» Task input
--

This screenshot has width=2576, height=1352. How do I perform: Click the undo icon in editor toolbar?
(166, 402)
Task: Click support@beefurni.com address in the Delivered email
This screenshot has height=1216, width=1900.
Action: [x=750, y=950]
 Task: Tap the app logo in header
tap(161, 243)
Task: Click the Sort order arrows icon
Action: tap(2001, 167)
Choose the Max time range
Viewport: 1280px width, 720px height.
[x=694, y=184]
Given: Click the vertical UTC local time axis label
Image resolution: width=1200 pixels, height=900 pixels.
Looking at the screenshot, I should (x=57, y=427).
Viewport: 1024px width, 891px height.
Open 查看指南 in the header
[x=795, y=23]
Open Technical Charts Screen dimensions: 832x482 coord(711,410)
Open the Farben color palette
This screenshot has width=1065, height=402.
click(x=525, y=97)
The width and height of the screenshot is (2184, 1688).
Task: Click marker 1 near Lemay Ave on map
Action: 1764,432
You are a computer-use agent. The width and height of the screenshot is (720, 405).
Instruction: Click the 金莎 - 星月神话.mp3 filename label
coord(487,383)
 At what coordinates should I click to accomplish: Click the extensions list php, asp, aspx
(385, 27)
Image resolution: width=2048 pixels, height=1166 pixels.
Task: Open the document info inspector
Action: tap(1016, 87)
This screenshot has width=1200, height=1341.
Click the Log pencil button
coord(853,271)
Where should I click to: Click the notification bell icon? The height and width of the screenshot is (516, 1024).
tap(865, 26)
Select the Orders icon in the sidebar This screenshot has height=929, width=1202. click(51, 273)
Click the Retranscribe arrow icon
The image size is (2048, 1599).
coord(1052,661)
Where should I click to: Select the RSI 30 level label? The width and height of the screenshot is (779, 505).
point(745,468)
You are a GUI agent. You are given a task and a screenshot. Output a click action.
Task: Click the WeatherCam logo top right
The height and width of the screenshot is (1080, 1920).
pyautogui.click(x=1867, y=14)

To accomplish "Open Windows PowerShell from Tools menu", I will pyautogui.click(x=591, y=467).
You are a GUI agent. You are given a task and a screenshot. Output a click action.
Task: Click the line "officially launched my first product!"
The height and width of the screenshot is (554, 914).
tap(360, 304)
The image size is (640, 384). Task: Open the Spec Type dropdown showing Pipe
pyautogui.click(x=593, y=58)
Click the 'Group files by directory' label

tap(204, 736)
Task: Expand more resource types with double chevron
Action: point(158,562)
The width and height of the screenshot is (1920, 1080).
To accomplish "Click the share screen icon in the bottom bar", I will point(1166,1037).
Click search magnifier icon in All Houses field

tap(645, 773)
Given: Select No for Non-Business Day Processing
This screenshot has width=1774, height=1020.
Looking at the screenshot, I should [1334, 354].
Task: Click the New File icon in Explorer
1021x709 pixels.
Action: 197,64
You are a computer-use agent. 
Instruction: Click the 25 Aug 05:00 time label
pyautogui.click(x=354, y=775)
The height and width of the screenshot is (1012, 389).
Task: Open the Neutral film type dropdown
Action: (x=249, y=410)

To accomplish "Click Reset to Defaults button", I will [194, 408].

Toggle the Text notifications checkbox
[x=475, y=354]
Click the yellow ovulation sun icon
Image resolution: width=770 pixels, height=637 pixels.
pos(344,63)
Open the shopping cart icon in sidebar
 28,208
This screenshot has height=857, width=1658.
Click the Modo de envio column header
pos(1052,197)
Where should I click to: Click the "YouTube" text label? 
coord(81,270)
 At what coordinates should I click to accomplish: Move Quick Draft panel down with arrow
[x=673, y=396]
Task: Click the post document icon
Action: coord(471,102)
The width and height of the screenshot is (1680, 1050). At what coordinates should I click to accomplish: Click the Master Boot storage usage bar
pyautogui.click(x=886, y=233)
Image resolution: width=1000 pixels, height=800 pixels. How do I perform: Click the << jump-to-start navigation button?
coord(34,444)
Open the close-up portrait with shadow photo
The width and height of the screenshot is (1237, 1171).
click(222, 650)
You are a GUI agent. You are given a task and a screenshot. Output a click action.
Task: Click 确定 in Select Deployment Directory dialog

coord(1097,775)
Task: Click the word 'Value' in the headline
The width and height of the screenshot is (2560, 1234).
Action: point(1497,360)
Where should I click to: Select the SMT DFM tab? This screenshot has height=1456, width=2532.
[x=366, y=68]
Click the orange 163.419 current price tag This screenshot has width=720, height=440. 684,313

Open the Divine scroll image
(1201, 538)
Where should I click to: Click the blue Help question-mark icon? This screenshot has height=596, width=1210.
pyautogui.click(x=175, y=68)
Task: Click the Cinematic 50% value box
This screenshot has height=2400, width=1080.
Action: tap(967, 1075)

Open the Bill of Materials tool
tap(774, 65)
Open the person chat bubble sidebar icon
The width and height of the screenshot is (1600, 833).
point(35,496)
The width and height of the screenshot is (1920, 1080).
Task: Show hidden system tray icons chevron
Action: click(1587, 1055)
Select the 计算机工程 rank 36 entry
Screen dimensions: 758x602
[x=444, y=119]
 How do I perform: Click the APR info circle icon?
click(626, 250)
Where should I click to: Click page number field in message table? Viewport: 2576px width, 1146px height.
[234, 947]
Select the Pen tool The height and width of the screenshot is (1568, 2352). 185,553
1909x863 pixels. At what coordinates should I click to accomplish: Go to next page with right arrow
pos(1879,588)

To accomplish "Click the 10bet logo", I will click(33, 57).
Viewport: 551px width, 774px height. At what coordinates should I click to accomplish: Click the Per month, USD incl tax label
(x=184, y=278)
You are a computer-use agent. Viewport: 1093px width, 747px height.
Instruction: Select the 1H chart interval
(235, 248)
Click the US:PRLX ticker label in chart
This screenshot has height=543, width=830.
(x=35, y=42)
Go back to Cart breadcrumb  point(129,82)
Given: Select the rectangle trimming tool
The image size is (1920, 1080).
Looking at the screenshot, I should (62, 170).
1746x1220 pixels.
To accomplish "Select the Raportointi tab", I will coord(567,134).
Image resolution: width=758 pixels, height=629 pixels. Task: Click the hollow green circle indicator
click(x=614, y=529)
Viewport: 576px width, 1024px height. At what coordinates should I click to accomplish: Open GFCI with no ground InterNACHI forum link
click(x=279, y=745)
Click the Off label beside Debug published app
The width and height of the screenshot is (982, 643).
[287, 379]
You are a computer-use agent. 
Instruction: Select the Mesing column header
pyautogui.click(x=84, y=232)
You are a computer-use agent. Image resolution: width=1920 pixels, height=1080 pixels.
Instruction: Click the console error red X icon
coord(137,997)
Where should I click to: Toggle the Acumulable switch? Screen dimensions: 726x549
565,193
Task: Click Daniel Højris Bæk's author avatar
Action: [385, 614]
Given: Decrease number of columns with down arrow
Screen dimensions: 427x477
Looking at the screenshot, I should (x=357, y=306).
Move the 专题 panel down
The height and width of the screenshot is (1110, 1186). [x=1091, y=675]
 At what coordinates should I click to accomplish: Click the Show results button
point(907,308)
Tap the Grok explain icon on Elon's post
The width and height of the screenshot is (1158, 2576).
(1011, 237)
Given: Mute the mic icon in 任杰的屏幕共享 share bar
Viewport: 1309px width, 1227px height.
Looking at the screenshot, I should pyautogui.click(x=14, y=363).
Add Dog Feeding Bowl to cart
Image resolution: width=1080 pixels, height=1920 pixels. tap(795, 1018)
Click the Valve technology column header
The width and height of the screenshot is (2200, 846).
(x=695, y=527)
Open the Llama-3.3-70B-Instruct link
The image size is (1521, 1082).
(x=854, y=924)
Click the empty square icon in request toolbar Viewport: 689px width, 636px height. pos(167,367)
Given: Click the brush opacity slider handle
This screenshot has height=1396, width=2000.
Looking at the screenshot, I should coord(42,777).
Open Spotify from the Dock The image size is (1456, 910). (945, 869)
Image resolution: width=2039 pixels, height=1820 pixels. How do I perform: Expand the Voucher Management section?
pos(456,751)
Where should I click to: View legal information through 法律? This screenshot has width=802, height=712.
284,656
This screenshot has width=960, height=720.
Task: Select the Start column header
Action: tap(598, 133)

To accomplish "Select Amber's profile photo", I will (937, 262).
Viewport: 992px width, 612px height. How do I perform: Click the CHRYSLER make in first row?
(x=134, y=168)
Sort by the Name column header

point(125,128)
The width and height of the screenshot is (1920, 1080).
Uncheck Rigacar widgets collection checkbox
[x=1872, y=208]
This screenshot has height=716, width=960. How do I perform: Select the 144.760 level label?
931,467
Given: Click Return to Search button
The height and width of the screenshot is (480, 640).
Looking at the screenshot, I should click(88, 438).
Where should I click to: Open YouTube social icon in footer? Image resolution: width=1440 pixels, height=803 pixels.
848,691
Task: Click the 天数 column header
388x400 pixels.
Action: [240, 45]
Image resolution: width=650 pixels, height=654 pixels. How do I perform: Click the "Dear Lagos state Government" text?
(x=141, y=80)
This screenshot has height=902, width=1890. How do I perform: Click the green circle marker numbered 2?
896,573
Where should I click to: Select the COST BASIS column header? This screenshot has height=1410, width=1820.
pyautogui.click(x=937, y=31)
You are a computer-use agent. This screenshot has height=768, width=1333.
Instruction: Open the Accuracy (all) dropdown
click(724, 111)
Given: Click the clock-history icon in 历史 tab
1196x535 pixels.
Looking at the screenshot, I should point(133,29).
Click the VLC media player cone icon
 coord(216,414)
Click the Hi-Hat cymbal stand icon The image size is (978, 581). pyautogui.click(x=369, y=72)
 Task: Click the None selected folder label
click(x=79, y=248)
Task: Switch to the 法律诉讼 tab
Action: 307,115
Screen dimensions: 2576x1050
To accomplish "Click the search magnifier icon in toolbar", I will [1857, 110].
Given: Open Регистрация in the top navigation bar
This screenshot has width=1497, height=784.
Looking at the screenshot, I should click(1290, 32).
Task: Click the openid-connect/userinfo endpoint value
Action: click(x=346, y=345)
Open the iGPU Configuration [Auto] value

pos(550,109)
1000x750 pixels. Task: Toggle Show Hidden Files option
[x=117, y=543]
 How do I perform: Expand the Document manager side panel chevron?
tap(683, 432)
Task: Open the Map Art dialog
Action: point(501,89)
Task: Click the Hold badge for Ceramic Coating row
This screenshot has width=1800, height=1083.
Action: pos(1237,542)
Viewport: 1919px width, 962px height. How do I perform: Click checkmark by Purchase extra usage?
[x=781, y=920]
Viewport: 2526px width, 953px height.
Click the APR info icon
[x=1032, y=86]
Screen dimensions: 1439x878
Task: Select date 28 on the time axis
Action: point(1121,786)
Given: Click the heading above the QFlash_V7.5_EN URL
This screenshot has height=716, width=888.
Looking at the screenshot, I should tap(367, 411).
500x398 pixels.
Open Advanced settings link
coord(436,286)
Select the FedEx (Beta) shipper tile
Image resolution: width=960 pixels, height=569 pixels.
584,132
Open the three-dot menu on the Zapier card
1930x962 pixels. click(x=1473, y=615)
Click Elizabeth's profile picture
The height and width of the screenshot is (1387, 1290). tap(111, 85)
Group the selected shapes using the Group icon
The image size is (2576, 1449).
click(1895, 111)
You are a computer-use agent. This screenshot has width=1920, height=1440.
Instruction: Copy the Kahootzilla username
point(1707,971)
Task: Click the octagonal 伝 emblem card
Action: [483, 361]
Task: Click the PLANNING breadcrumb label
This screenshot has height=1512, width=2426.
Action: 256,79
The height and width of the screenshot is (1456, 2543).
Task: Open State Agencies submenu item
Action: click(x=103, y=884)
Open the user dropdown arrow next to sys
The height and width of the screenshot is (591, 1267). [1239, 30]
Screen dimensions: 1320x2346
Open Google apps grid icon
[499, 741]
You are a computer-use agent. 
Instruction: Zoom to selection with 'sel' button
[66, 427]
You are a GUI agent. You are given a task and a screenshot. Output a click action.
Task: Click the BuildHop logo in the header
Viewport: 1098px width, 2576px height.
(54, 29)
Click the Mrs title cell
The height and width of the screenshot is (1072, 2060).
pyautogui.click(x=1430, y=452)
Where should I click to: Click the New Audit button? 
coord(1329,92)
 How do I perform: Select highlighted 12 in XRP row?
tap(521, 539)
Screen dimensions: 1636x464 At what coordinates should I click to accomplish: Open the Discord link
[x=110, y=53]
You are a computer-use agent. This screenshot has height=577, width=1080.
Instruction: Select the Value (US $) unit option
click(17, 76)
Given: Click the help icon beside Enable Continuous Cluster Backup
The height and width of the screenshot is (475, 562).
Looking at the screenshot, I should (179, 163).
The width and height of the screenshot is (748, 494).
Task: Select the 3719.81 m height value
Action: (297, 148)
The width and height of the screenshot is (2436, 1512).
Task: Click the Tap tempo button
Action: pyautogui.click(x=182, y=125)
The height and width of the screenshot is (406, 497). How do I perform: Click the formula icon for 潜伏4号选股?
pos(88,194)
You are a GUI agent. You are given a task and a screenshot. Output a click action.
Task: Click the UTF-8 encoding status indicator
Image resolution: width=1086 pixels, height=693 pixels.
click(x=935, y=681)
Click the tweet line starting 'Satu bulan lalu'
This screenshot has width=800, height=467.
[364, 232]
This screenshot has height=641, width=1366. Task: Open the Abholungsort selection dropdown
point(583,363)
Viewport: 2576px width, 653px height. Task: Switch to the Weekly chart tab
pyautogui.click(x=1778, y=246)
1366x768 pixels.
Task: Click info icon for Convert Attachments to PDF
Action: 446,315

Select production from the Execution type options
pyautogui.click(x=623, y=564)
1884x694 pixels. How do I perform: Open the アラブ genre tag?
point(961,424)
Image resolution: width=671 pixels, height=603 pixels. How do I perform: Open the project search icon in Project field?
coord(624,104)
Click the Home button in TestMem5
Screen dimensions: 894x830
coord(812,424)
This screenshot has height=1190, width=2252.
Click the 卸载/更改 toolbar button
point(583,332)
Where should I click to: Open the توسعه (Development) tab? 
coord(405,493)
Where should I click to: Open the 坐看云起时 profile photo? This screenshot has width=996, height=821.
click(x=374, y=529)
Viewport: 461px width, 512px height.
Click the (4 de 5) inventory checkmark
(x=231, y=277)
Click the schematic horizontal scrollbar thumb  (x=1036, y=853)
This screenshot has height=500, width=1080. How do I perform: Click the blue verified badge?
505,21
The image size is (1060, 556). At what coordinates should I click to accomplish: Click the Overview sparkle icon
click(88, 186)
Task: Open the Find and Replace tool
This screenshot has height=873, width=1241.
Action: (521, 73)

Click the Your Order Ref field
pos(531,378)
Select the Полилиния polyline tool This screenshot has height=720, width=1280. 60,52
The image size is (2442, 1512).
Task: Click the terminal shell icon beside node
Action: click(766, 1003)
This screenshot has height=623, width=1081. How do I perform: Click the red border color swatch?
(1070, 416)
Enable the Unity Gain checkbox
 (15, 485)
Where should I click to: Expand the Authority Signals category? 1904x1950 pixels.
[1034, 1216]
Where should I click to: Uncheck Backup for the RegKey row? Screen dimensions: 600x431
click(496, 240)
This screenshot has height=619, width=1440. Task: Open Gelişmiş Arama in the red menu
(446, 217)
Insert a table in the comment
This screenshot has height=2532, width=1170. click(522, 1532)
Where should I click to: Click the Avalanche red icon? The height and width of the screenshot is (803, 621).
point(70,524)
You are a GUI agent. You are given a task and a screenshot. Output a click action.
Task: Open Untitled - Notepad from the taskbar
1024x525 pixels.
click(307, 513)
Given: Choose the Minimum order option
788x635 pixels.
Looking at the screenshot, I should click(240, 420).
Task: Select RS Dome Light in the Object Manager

--

» Problem
Duplicate the records above without any change, starting with their first line and going on through the line that contains "Action: tap(2001, 167)", that line included.

» Exercise response
This screenshot has width=2576, height=1352. How do I perform: Click the undo icon in editor toolbar?
(166, 402)
Task: Click support@beefurni.com address in the Delivered email
This screenshot has height=1216, width=1900.
Action: [x=750, y=950]
 Task: Tap the app logo in header
tap(161, 243)
Task: Click the Sort order arrows icon
Action: tap(2001, 167)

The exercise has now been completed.